No one has done this before…I think
As much as I love the Resident Evil franchise, even I have to admit that the timeline has gone on too long with very little changes throughout its life. While I may be wrong, it seems that Capcom has been more interested in creating new monsters and higher stakes than focusing on the characters and their doomed fight against the soulless Umbrella Corp. By bring the franchise back to the late 90’s does more than satisfy nostalgia, it challenges the developers to restrain themselves and adhere to the rules established by late 90’s Capcom while finding clever ways to establish a new continuity and push the series forward in ways we wouldn’t expect. What if Jill doesn’t make it out of Raccoon City?
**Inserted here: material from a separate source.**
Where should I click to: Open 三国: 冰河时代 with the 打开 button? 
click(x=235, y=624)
What would that do to a character like Chris Redfield, a guy that would be convinced that she would’ve been alive today if he had been there instead of jumping the gun and heading off to Europe to investigate the Umbrella HQ? What if Barry’s family didn’t make it out of Raccoon City? What if the Nemesis took out all of the members of STARS, leaving Chris the alone in his fight against Umbrella?
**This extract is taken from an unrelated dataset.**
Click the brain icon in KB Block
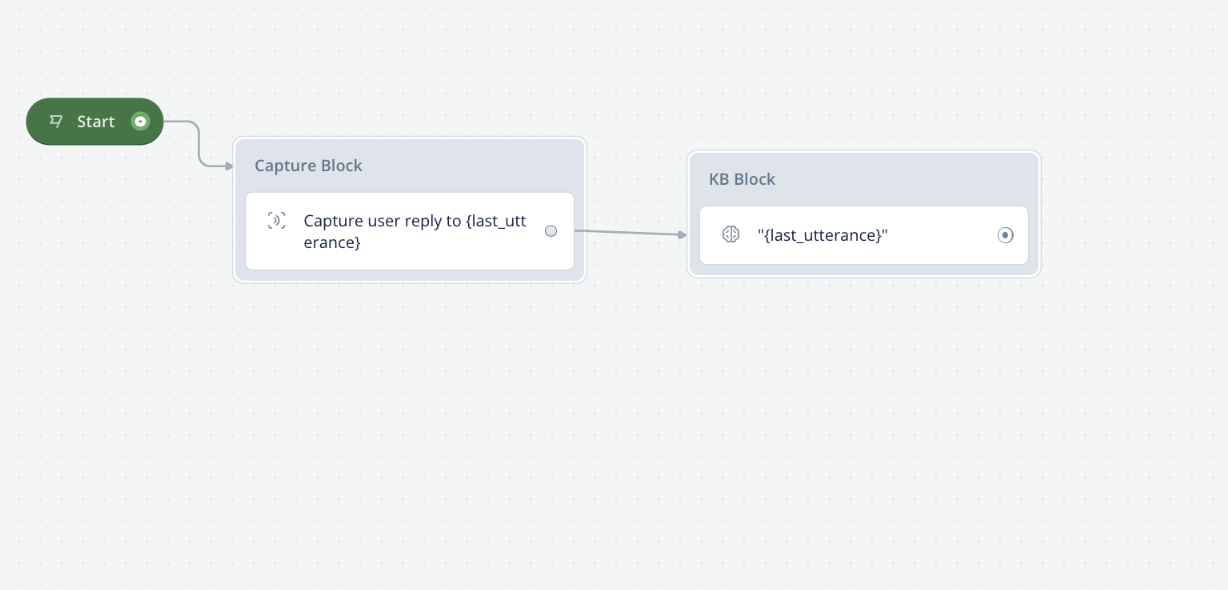This screenshot has width=1228, height=590. [731, 235]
To my knowledge, no other series has truly hit the reboot button. Instead, most reboots find clever ways of telling you the same story over again, like DmC or Mortal Kombat 9. In Resident Evil 4, the world finds out that the outbreak in Raccoon City is because of experiments made by Umbrella, and the company dissolves almost immediately. In reality though, would that actually happen? Would anyone believe that Johnson & Johnson was responsible for what would be considered a terrorist act? I doubt it. Umbrella should be too big for just one act to destroy them; their armor too thick for one man or even one extremely motivated team of soldiers to take out. Chris, Jill and even Leon and Claire’s quest for justice should be doomed from the start, ultimately making them the heroes they deserve to be, the heroes players that have stuck with the franchise for over twenty years know them to be. But to me, the stakes should always be small. Capcom shouldn’t feel the need to compete with franchises like Call of Duty or Silent Hill, and they should feel like they have to emulate the look and feel of the Resident Evil film franchise either. Arguably, the Resident Evil series went as crazy as it did because the films really took off with the worldwide success of the RE film franchise. Resident Evil 3 can learn from this and only look to compete with itself, as well as the Remaster released in 2015 and the most recent remake released just a couple of weeks ago. Rebooting the series would almost guarantee a slam dunk with critics and fans as long as Capcom doesn’t get too greedy or stretch themselves too thin. Go back to what made the PSone era of Resident Evil titles so great and just update them for modern audiences. I know that is easier said than done, but if RE2 can hit as big as it has so far, than Resident Evil 3 Nemesis can return the series to crown jewel status over at Capcom and remind the world of how important a series Resident Evil is.